Jakarta (ANTARA News) - Arkeolog yang masuk sebagai wisatawan mancanegara (Wisman) diduga melakukan riset ilegal di kawasan Lembah Bada di Poso, Sulawesi Tenggara.

Menanggapi kenyataan itu, Peneliti dari Pusat Penelitian dan Pengembangan Arkeologi Nasional Kementerian Kebudayaan dan Pariwisata, Dwi Yani Yuniawati Umar, di Jakarta, Selasa mengatakan, saat ini banyak pihak yang mengatasnamakan wisatawan mancanegara yang mencoba menelusuri dan meneliti tentang situs tersebut.

Oleh karena itu, pihaknya gencar mensosialisasikan pentingnya menjaga kelestarian dan keaslian situs Lembah Bada, Poso, Sulawesi Tenggara, kepada pemangku kepentingan di wilayah setempat.

"Mereka berlagak sebagai turis. Jadi, selain kepada aparat setempat, kita juga sosialisasi kepada masyarakat sekitar untuk memberitahukan betapa pentingnya menjaga keaslian dan kelestarian situs ini bagi dunia terlebih bagi bangsa Indonesia," kata Dwi Yani.

Di kawasan tersebut, terdapat tiga lembah yaitu lembah Bada, lembah Napu, dan lembah Besoa yang di dalamnya terdapat beberapa titik peninggalan Megalitik berbentuk arca-arca dan kalamba (stone vats) yang memiliki kesamaan dengan arca megalitik yang ada di Laos.

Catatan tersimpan
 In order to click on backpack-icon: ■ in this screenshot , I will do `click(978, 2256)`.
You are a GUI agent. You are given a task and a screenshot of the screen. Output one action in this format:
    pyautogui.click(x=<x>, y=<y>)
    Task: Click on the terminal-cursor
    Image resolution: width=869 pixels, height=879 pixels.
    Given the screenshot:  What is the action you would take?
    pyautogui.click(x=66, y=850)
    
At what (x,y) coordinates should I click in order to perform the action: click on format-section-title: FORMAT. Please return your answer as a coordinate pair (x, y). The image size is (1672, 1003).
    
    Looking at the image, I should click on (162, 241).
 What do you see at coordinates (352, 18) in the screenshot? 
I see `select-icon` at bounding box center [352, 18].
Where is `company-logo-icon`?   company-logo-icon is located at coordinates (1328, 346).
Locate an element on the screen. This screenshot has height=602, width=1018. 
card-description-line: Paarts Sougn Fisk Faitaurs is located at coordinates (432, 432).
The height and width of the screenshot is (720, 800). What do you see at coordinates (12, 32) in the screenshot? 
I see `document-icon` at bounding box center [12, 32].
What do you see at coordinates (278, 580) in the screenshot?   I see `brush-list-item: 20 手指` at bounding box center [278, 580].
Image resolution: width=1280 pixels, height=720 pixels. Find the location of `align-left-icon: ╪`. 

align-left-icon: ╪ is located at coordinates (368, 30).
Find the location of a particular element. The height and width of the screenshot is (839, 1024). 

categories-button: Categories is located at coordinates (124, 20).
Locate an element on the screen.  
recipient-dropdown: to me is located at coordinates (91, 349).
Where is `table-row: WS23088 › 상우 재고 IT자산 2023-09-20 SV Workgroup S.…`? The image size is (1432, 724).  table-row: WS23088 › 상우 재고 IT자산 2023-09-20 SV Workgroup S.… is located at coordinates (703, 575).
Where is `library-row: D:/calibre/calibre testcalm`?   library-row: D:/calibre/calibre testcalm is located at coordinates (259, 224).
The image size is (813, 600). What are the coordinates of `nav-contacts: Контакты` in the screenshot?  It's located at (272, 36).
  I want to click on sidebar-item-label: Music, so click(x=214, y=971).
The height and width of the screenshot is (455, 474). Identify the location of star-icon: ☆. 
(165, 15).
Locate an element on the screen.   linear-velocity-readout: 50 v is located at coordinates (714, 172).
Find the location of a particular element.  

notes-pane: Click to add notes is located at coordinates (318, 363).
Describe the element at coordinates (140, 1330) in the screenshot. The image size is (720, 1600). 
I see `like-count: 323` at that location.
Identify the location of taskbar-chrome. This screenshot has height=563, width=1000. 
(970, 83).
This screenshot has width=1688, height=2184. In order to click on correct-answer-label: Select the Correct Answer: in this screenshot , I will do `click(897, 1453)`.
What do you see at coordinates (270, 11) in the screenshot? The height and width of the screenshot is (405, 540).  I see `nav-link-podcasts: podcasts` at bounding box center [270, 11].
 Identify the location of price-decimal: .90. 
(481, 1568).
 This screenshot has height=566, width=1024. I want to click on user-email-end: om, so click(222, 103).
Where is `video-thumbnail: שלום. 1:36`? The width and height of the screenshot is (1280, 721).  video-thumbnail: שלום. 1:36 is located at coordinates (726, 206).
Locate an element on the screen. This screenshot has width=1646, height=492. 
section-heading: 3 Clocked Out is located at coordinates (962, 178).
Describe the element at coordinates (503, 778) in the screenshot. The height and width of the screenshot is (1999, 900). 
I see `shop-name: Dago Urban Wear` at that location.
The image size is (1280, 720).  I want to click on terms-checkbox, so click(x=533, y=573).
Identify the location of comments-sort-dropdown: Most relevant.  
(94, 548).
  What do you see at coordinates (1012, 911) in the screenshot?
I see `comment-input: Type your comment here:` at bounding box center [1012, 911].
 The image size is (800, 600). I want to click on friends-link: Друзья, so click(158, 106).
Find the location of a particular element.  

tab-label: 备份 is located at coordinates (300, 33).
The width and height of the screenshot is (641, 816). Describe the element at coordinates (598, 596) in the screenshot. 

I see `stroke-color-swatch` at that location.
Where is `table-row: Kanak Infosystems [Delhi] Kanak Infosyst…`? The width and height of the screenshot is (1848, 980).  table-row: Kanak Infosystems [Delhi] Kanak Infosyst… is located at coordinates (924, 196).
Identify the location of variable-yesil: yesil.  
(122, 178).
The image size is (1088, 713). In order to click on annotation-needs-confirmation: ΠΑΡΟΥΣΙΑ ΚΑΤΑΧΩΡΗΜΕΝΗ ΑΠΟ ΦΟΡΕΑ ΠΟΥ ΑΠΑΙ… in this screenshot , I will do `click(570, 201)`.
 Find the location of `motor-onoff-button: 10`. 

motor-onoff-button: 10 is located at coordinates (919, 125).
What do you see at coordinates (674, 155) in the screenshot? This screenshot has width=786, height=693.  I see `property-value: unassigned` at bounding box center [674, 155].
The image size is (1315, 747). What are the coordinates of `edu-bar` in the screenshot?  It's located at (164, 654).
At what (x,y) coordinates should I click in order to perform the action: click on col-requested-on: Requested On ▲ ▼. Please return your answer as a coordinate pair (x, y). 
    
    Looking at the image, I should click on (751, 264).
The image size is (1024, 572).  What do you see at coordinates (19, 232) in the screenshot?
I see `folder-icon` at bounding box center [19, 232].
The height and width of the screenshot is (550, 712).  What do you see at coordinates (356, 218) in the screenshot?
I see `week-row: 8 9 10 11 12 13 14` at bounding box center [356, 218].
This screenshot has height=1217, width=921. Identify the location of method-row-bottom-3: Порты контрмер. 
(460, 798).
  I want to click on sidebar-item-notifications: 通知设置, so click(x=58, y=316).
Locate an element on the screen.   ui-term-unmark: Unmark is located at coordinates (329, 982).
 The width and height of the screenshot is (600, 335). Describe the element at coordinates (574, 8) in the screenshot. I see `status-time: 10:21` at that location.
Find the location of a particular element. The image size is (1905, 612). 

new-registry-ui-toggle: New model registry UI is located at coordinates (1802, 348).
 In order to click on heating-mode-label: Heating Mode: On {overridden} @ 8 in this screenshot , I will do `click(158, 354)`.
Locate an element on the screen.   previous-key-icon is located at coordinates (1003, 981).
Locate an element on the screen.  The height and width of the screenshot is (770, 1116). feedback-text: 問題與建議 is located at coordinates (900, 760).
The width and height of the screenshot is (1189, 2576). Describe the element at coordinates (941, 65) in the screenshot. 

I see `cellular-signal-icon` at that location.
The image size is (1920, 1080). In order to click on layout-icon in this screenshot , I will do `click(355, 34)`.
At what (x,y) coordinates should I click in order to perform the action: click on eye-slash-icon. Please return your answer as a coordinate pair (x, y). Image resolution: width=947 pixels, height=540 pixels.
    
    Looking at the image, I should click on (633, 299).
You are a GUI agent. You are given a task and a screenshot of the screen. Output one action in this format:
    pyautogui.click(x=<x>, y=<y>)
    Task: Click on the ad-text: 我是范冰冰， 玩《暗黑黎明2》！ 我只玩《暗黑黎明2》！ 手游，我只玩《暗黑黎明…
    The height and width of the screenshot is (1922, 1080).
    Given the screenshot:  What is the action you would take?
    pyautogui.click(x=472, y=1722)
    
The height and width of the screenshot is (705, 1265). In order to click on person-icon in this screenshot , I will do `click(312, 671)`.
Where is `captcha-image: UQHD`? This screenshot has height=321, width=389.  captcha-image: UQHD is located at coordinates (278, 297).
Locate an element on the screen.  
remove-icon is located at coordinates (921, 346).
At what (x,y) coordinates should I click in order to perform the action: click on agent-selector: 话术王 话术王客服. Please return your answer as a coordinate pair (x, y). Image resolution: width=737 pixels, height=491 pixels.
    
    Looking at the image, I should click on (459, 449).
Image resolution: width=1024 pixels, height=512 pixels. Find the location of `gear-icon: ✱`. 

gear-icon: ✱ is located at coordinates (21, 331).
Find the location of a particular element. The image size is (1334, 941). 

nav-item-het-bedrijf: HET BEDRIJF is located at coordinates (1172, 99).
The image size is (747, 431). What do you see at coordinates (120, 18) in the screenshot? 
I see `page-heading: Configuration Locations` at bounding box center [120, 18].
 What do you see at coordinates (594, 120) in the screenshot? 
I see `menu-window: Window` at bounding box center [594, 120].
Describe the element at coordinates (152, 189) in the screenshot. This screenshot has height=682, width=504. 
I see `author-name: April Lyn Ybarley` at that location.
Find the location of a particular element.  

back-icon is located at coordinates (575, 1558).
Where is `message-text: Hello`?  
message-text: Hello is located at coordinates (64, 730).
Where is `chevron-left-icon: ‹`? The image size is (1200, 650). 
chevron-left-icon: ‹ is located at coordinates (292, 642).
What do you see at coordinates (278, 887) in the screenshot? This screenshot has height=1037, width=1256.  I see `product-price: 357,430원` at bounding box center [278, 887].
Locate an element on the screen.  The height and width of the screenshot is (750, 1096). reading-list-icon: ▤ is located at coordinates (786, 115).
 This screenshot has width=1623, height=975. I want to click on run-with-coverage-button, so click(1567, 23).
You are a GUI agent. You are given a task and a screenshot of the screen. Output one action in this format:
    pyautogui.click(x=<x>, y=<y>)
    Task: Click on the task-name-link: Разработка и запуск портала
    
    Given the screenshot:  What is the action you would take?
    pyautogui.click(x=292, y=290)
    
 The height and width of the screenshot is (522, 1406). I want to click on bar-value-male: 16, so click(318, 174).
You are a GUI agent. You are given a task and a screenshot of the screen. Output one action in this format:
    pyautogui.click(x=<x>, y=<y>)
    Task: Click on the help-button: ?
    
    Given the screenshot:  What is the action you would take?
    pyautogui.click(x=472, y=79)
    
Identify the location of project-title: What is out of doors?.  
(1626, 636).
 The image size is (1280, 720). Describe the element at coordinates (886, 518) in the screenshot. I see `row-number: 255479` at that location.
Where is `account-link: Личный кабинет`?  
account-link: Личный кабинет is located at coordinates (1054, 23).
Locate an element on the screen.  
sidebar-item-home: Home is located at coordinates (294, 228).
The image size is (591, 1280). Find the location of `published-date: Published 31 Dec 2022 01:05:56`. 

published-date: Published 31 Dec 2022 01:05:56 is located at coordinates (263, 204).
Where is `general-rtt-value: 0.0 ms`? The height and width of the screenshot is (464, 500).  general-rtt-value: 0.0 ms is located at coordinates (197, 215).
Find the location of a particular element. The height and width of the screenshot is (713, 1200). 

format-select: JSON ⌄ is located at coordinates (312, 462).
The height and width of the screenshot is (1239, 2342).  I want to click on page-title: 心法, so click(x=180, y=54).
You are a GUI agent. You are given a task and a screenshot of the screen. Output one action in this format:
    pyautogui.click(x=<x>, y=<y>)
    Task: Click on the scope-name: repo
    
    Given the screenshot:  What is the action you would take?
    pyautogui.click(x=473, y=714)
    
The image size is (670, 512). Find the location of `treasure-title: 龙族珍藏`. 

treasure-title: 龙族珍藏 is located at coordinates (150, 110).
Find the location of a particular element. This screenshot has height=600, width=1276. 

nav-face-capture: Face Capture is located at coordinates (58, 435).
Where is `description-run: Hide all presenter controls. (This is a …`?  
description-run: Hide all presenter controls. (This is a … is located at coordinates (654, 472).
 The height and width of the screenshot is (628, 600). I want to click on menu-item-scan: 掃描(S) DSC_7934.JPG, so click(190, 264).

YANG PERLU DIKERJAKAN
- a) Menurut berita tentang dugaan riset ilegal di Lembah Bada, arca megalitik di kawasan itu memiliki kesamaan dengan arca megalitik di negara mana?
- b) Tukar "screenshot" dengan "image" pada baris-baris catatan, mulai dari baris pertama catatan sampai baris yang memuat "I want to click on sidebar-item-label: Music, so". Tuliskan kembali hanya baris-baris itu dan biarkan bagian lainnya tidak berubah.

HASIL TIAP TUGAS
- a) Laos.

- b)
 In order to click on backpack-icon: ■ in this image , I will do `click(978, 2256)`.
You are a GUI agent. You are given a task and a image of the screen. Output one action in this format:
    pyautogui.click(x=<x>, y=<y>)
    Task: Click on the terminal-cursor
    Image resolution: width=869 pixels, height=879 pixels.
    Given the image:  What is the action you would take?
    pyautogui.click(x=66, y=850)
    
At what (x,y) coordinates should I click in order to perform the action: click on format-section-title: FORMAT. Please return your answer as a coordinate pair (x, y). The image size is (1672, 1003).
    
    Looking at the image, I should click on (162, 241).
 What do you see at coordinates (352, 18) in the image? 
I see `select-icon` at bounding box center [352, 18].
Where is `company-logo-icon`?   company-logo-icon is located at coordinates (1328, 346).
Locate an element on the screen. This image has height=602, width=1018. 
card-description-line: Paarts Sougn Fisk Faitaurs is located at coordinates (432, 432).
The height and width of the image is (720, 800). What do you see at coordinates (12, 32) in the image? 
I see `document-icon` at bounding box center [12, 32].
What do you see at coordinates (278, 580) in the image?   I see `brush-list-item: 20 手指` at bounding box center [278, 580].
Image resolution: width=1280 pixels, height=720 pixels. Find the location of `align-left-icon: ╪`. 

align-left-icon: ╪ is located at coordinates (368, 30).
Find the location of a particular element. The height and width of the image is (839, 1024). 

categories-button: Categories is located at coordinates (124, 20).
Locate an element on the screen.  
recipient-dropdown: to me is located at coordinates (91, 349).
Where is `table-row: WS23088 › 상우 재고 IT자산 2023-09-20 SV Workgroup S.…`? The image size is (1432, 724).  table-row: WS23088 › 상우 재고 IT자산 2023-09-20 SV Workgroup S.… is located at coordinates (703, 575).
Where is `library-row: D:/calibre/calibre testcalm`?   library-row: D:/calibre/calibre testcalm is located at coordinates (259, 224).
The image size is (813, 600). What are the coordinates of `nav-contacts: Контакты` in the image?  It's located at (272, 36).
  I want to click on sidebar-item-label: Music, so click(x=214, y=971).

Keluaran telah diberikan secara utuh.